Paddlers love this park! Long Lake offers scenic cliffs and solitude, while Moore Lake and the upriver section of the Amable du Fond River provide excellent wildlife viewing. You can pick up a canoe or SUP rental at the park store. Don’t forget: for the 2020 season, you must provide your own PFD for rental equipment.
Stop #6: Brent Campground, Algonquin Provincial Park
Driving time: From Samuel de Champlain, Algonquin’s Brent Campground is 1.5 hours away east (turn right off Highway 17 onto Brent Rd).
The park: Brent Campground occupies Algonquin’s lesser-known northern side.
Here, you’ll have the opportunity to explore Brent Crater Trail. It will take you to the spot where a meteor crashed into Earth thousands of years ago.
Eight interpretive sites relate some of the geological and historical significance of this unique feature.
Stop #7: Driftwood Provincial Park
Driving time: Drive back to Highway 17 and follow it east to Driftwood; this will take you 1.5 hours.
The park: The Upper Ottawa Valley and Laurentian Hills are renown for their scenic landscapes. Hills, waterways, and pristine forest vistas abound in the area.

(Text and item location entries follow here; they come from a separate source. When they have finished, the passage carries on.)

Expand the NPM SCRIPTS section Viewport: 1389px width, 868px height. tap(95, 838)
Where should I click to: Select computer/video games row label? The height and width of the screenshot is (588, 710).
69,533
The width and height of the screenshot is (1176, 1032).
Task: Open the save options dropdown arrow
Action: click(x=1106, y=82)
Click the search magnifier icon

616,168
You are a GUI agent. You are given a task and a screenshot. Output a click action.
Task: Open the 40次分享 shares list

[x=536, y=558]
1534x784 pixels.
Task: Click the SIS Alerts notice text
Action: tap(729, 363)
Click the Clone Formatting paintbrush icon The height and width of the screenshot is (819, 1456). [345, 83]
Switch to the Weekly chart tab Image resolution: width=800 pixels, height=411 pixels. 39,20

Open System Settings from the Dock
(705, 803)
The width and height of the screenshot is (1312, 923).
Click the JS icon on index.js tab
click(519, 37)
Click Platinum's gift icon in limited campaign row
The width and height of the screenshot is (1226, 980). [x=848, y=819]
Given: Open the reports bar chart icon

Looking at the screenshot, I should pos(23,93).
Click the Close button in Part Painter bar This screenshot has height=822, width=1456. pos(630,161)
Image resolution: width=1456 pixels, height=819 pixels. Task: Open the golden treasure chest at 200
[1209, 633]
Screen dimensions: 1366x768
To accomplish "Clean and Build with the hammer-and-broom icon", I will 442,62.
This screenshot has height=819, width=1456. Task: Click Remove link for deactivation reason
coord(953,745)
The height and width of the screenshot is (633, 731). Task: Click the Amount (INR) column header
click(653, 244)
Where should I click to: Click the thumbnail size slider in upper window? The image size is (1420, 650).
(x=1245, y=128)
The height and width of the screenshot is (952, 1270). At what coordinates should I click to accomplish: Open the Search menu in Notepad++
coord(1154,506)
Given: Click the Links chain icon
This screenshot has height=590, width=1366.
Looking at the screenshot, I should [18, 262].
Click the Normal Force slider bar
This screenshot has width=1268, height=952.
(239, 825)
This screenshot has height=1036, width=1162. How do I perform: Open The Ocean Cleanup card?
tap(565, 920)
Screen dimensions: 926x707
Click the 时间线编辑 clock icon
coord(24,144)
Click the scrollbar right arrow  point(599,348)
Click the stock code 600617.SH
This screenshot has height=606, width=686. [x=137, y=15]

Driftwood Provincial Park is the best place to experience what this historic region has to offer. Hiking trails, including the Oak Highland Trail, climb to panoramic views of the Ottawa River sure to wow you as they once wowed First Nations paddlers and European voyageurs.
Stop #8: Bonnechere Provincial Park *
Driving time: This will take 1.5 hours. Continue southeast on Highway 17 to County Road 26. Follow that south to County Road 58, then west to Bonnechere.
The park: One of the Ottawa Valley’s hidden gems, your family will fall in love with Bonnechere.
Explore the quiet Bonnechere River, a great spot for introducing little ones to paddling. The park rents kayaks, canoes, and stand-up paddleboards that can be picked up right at the boat launch.
From Bonnechere, Toronto is a four hour drive southwest.
Ontario’s history awaits your discovery!